Sorry for confusion, I'm writing this on my phone.

But the way the email was worded, 'you are special too'. It didn't read to me as if it was a joke or fun, it read as an endearment from her. The text was from an ex male colleague, my dp says he is going for lunch with her and him on Friday. Hope this addresses the confusion.

OP posts:
forgetmenots · 11/11/2012 19:11

Ah right that makes sense, sorry OP.
I'd still be a bit unsure if I'm honest but that's more to do with the fact that if there's three of them for this lunch that doesn't really address the tone of the messages, iykwim. But I think it looks much less damning than it did. Only you can know really - trust your instincts

Looksgoodingravy · 11/11/2012 19:51

OP are you saying your dh is meeting the ex male colleague on Friday too? or rather this is what he's implied?

Hmm

Still inappropriate texting imo. I'd try and make sure I was available to see who he meets on Friday, that's if it still goes ahead.
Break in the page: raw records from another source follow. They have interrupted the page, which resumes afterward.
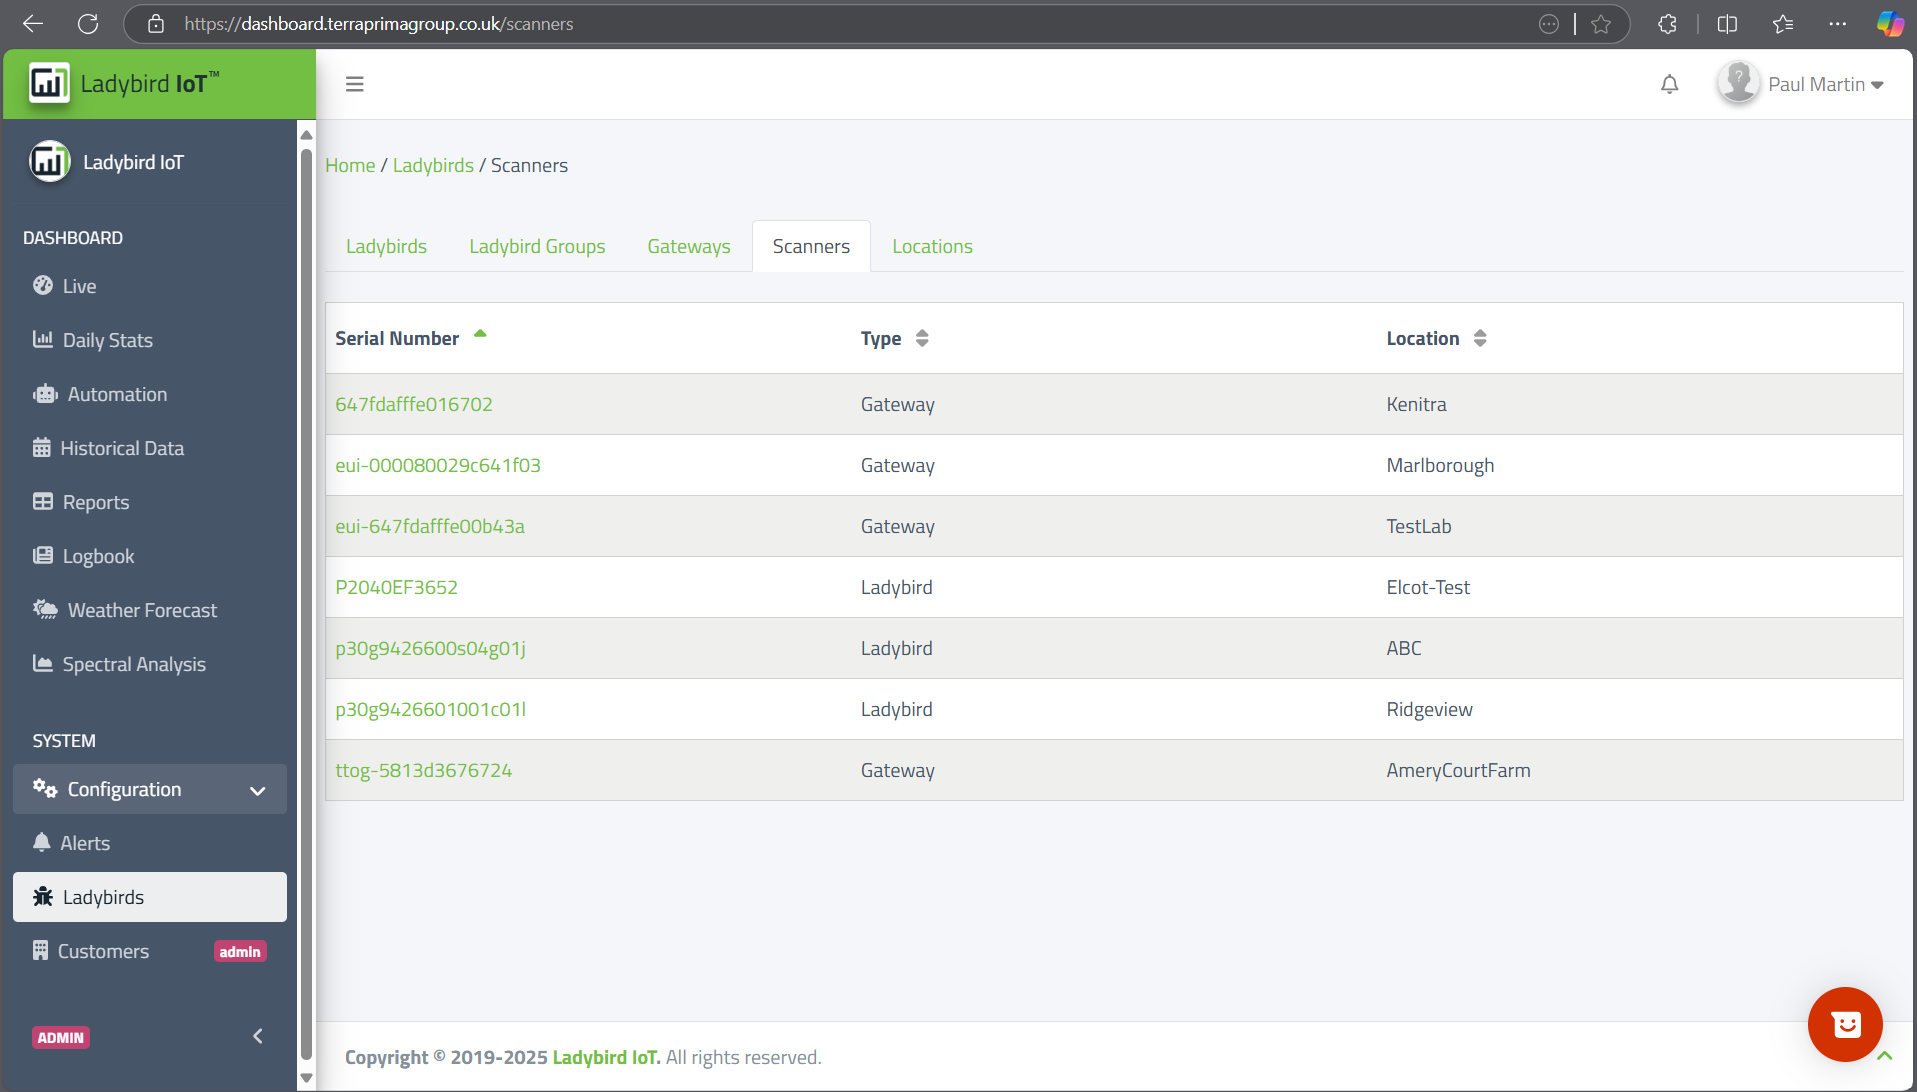Open browser extensions icon
The width and height of the screenshot is (1917, 1092).
point(1667,24)
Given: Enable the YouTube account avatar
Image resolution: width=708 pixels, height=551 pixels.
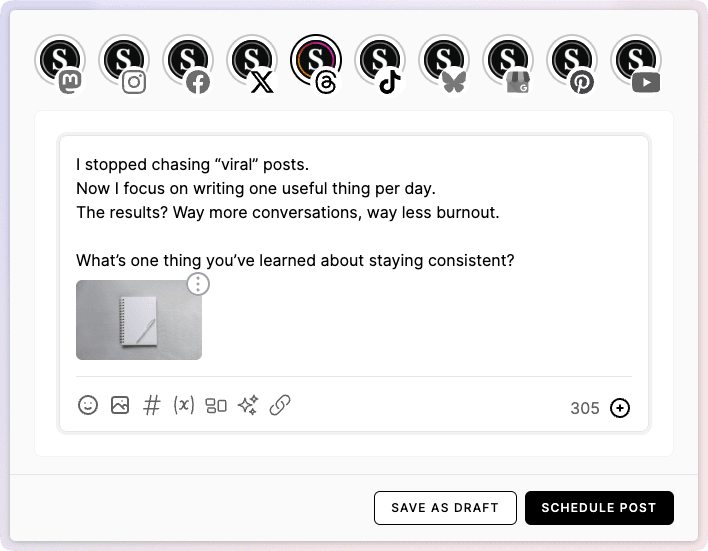Looking at the screenshot, I should [636, 62].
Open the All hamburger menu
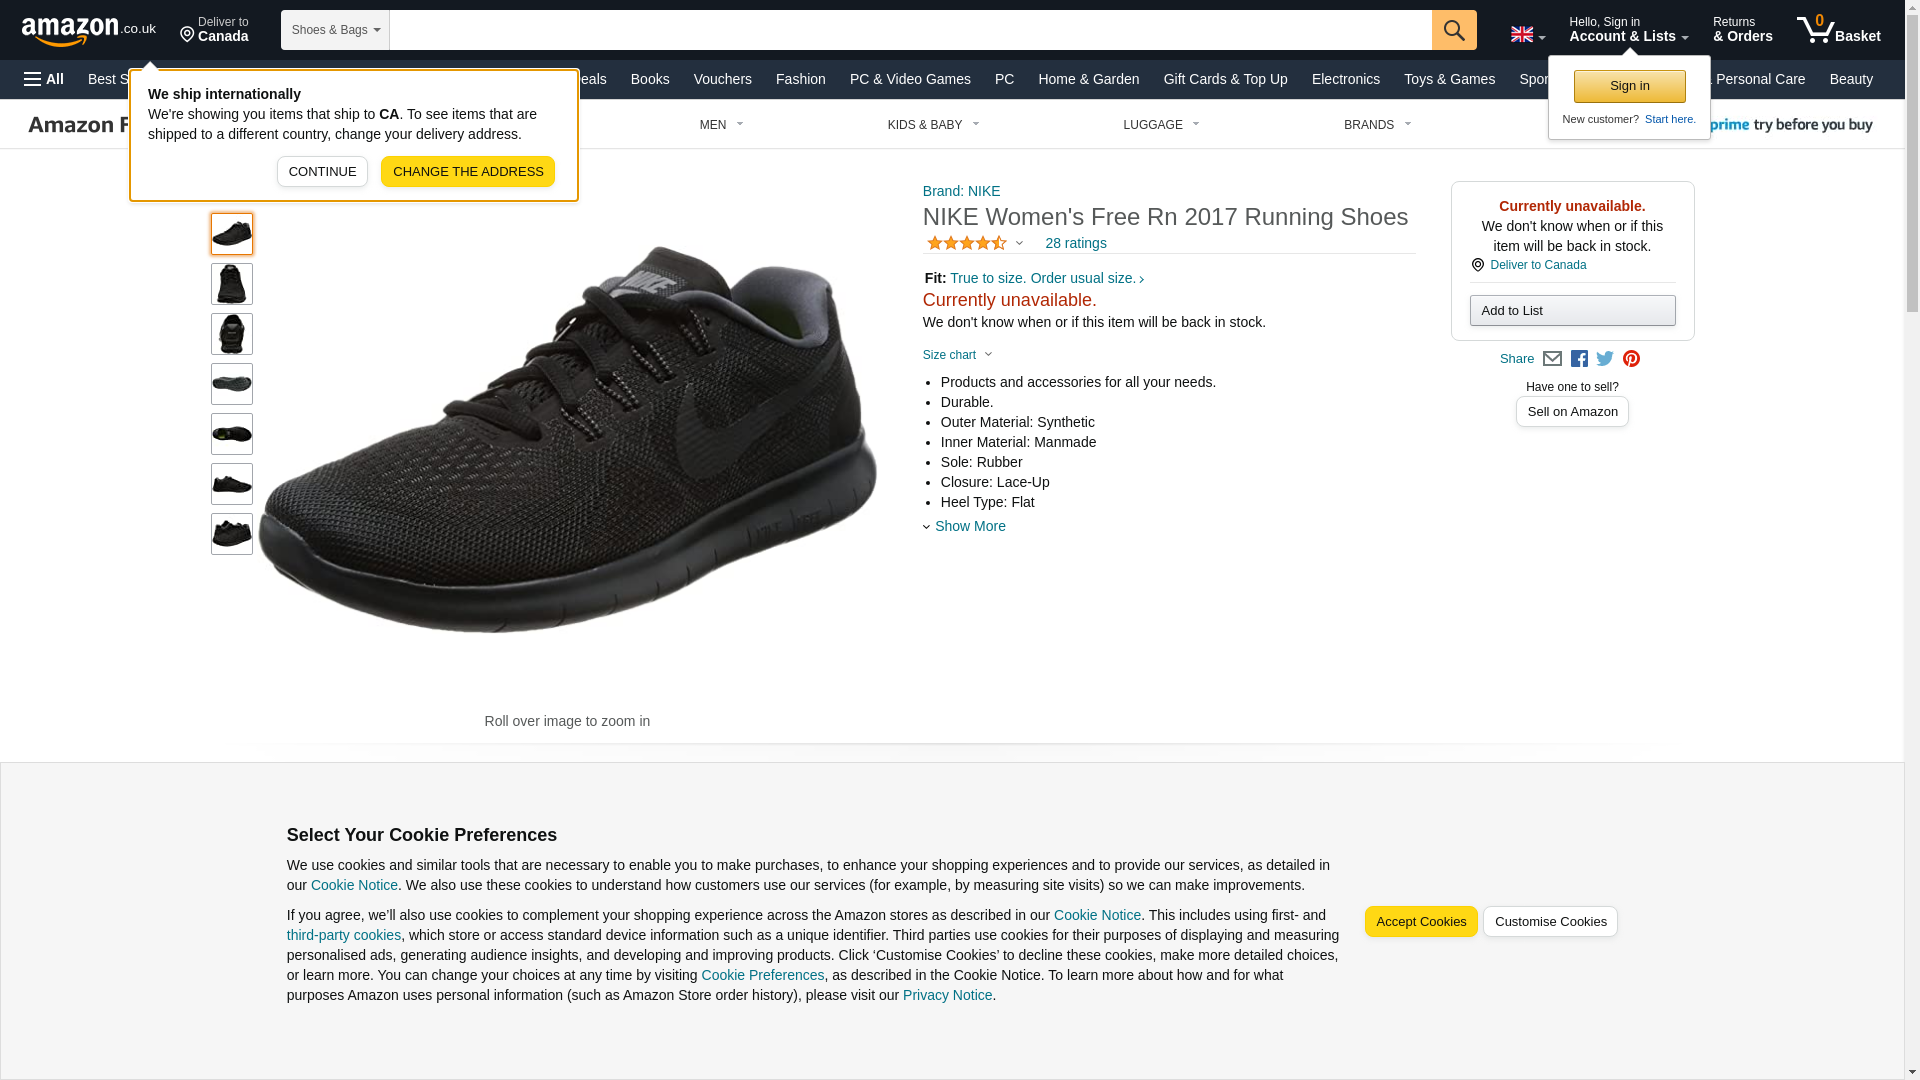The height and width of the screenshot is (1080, 1920). point(44,79)
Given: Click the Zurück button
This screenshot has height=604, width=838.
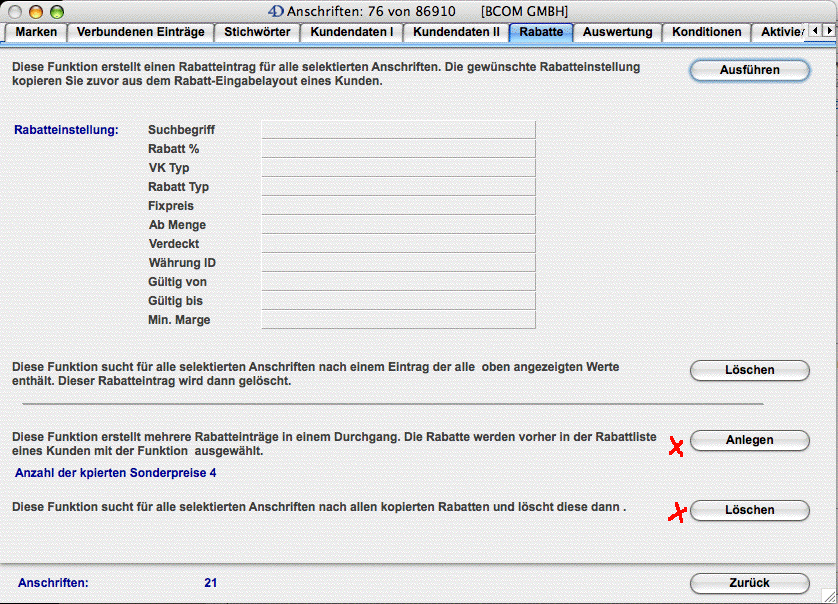Looking at the screenshot, I should click(x=749, y=583).
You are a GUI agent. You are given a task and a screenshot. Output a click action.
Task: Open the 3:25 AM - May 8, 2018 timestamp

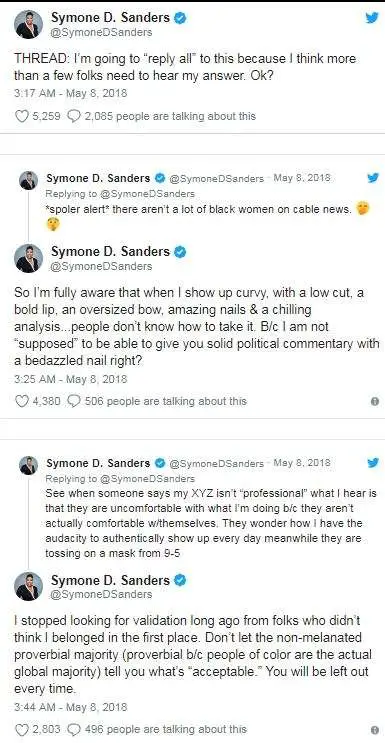71,379
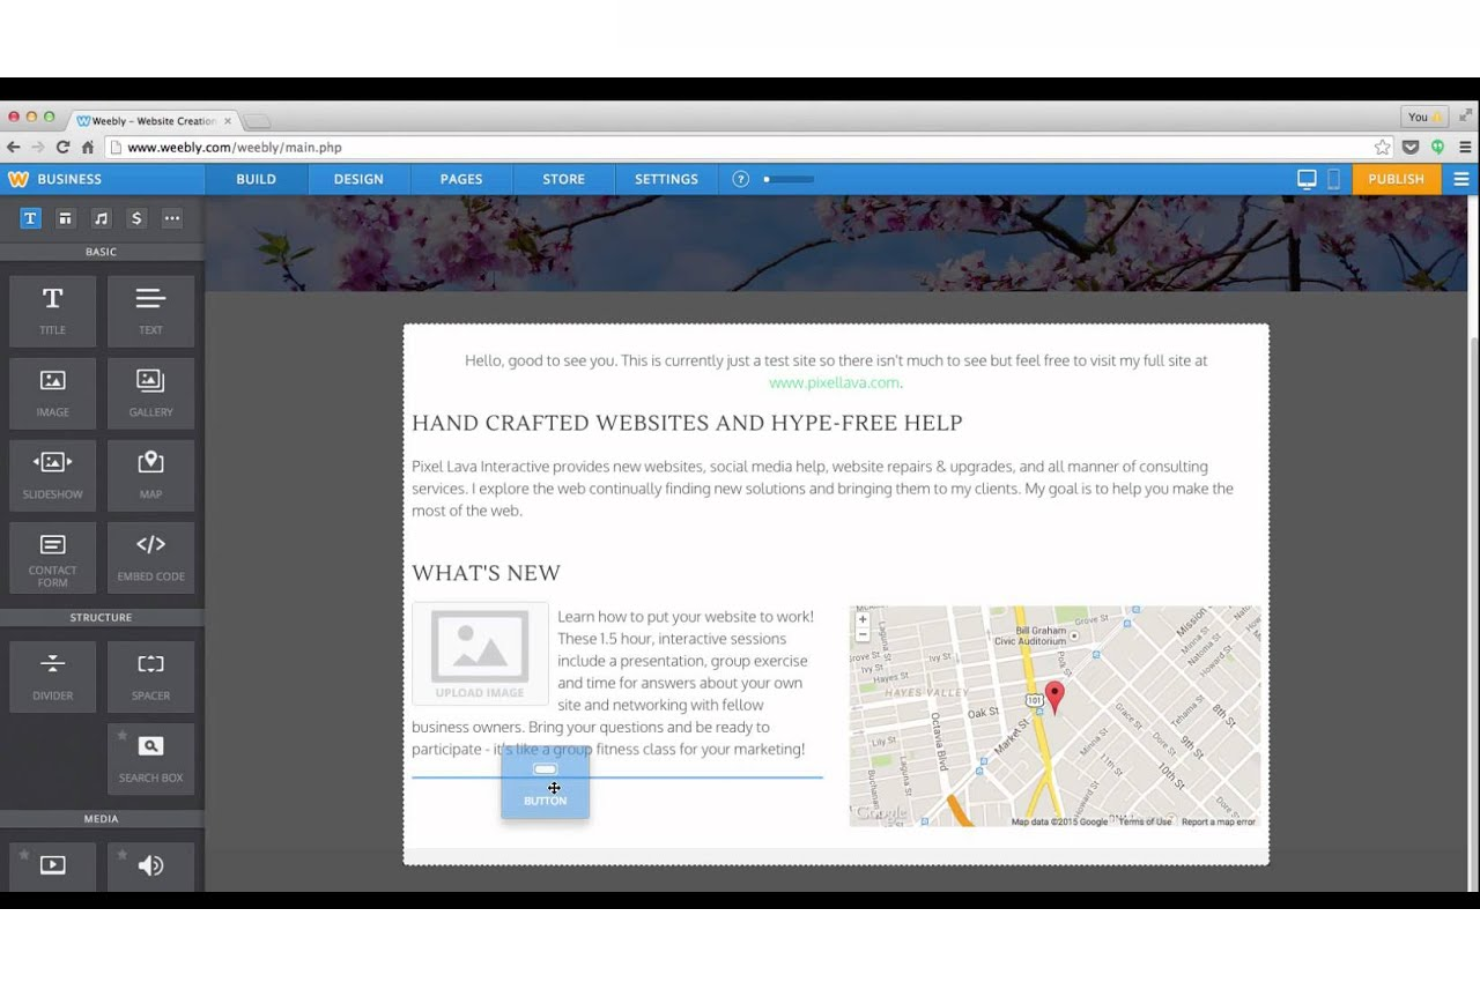Select the Title element tool
The height and width of the screenshot is (987, 1480).
coord(52,310)
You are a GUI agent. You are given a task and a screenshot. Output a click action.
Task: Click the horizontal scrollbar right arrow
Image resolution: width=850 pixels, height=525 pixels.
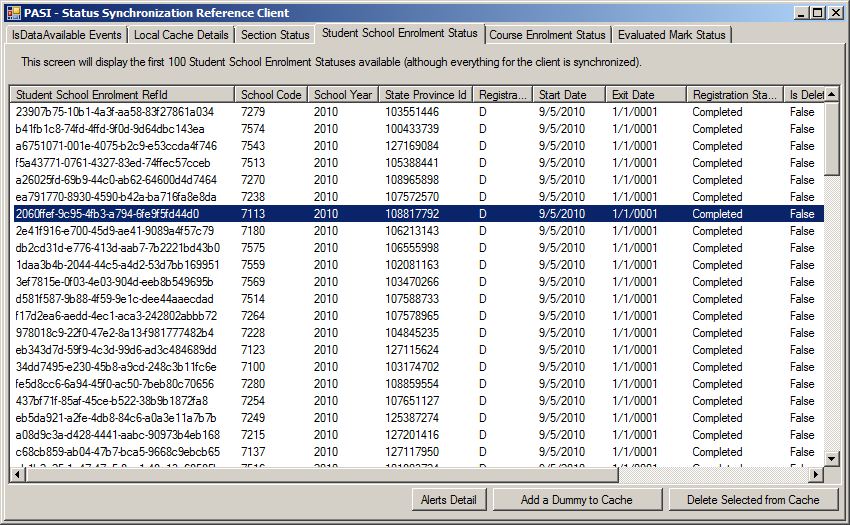[x=816, y=474]
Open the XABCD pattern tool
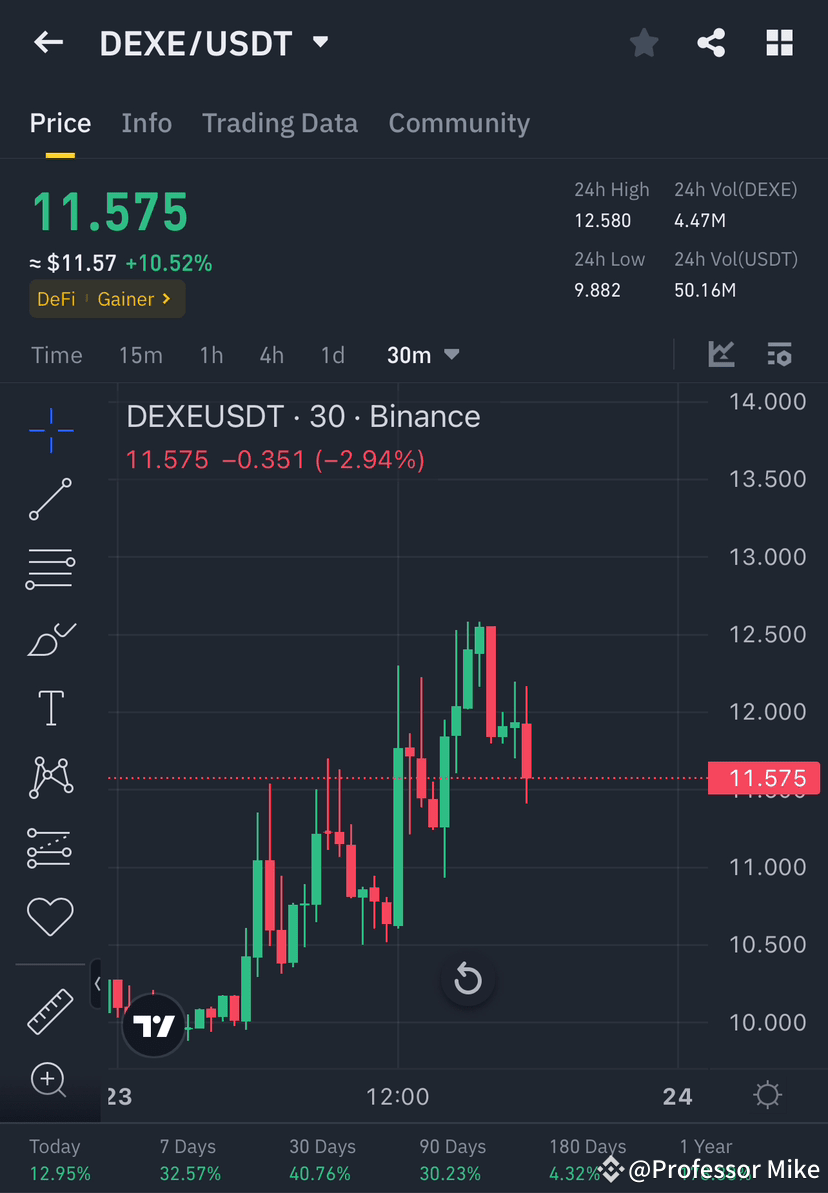 [50, 776]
Is your dh guarded with his phone etc

clam · 11/11/2012 20:15

I'm totally confused re: this text.
Who is your dh saying sent it, the OW or his male colleague? But whoever sent it, he's saying he's meant to be meeting both of them.
And unfortunately you've now alerted him so he'll be covering his tracks.

skyebluesapphire · 11/11/2012 23:48

The very first communication that I spotted from OW (before he deleted it) was an email that came through on the computer. My STBXH and OW were discussing his blood pressure and he said to her "You are a very clever girl to know so much".

My blood just went cold. Its a fairly innocent comment, but my instinct just immediately thought that it was out of order. and bearing in mind that my H had left me a few weeks earlier then came back, but now talked about this woman incessantly, it was enough of a comment to make me feel uncomfortable.

If that was me to a mates husband, I would have been saying, cheers for that, thanks.

His comment to her just hit me as flirty banter to a woman that he didnt even really like from his previous comments about her before he gave her a lift a few times. That one email led to me checking his facebook account, email account and mobile records and a whole can of worms came crawling out.......

if your instinct is making you feel uncomfortable, then you are probably right.... It is an awful thing to think and sometimes we do get things wrong, but our instincts are very highly tuned I think. You dont know whats going on because there is no sign, but as soon as there is, you pick up on it.

Please keep posting, you will get great support on here

CogitoErgoSometimes · 12/11/2012 07:00

Isn't the real problem here that you are suspicious of your husband because of his past behaviour? Today it's a text that's got you upset and worried, tomorrow it'll be something else. I'm sure there are other examples where you've felt uncomfortable about something he's said, done or omitted. You sound like you never quite believe him and are never totally relaxed about trusting him.

Whether there's anything actually going on or not is immaterial. I just think this is precisely the problem with relationships post-affairs. One party - in this case you - always on pins, never more than a few days or weeks from the next time your heart is in your mouth, wondering if he's at it again, checking e-mails etc. The other party - him - living life just as blasé as before, not so much as skipping a beat, giving no consideration that he has to make a special effort to restore the trust he's destroyed.

Who got the shitty end of the stick, I wonder? Not going to say 'LTB' but I think you might ultimately find that's the only way you restore your self-esteem and peace of mind.